Combined text segments

hidden state in the middle:

，

hidden state of output:

。

wherein the content of the first and second substances,

as target key words

Is a hidden state, H is a hidden state

The dimension (c) of (a) is,

continuously optimizing the parameters in the training process;

representing target keywords

and the latter target keyword

Is added to the intermediate hidden state of (1).

As can be seen from the above formula, each target keyword in the text segment

The process of the second stage is as follows:

，

。

each agent is at

Layer(s)

，

) (ii) a Hidden state of the previous layer output (

) (ii) a Information from other agents: (

Output of

Wherein, in the step (A),

is the other agent (1)

) Average value of layer output

。

For other agents in (1)

) The layer generates a hidden state vector for the last target keyword. In the text segment

In each target keyword

The encoder module output

Representing a text segment

Is/are as follows

Hidden state vector order of individual target keywordsAnd (4) columns.

The attention calculating module 405 is configured to obtain the attention weight of the target keyword in the text segment according to the hidden state of the text segment and the hidden state vector at each time.

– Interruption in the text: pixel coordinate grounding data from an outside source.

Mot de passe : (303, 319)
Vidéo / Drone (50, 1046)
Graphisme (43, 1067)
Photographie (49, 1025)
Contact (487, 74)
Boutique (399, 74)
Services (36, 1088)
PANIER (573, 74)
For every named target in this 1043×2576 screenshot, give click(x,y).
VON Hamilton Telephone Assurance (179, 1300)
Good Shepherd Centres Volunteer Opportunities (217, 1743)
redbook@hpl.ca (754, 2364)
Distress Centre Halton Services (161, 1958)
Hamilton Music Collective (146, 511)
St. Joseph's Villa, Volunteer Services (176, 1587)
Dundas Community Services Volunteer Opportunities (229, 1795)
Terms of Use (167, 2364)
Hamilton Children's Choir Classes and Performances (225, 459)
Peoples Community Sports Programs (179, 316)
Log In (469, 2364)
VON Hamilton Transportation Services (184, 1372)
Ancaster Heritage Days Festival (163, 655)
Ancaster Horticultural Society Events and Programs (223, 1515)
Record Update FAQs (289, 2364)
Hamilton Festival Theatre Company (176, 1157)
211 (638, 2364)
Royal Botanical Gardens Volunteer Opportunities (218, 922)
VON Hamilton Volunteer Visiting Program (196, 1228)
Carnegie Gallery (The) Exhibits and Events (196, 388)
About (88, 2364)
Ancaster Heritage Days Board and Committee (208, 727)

The probability distribution module 406 calculates the vocabulary probability distribution at the time t according to the attention weight of the target keyword and the corresponding agent weight.

The text segment is calculated by the following formulaAttention weight of each target keyword in (1)

，

. Wherein the content of the first and second substances,

，

all of which are hyper-parameters,

segmenting text

All agents will be

. Will be provided with

。

Predicted new target keyword at the t-th position in the abstract

The probability distribution of the obtained text abstract is

Wherein, in the step (A),

。

The abstract generating module 407 is configured to generate a text abstract according to the vocabulary probability distribution.

In an alternative embodiment, the digest generation module 407 generating the text digest according to the vocabulary probability distribution includes:

Illustratively, for a certain time

Selecting a time

Generating text abstract finally according to the target key words

,

Is a time of day

The maximum probability of the lower case corresponds to the target keyword,

as a summary of the text

The number of target keywords contained therein.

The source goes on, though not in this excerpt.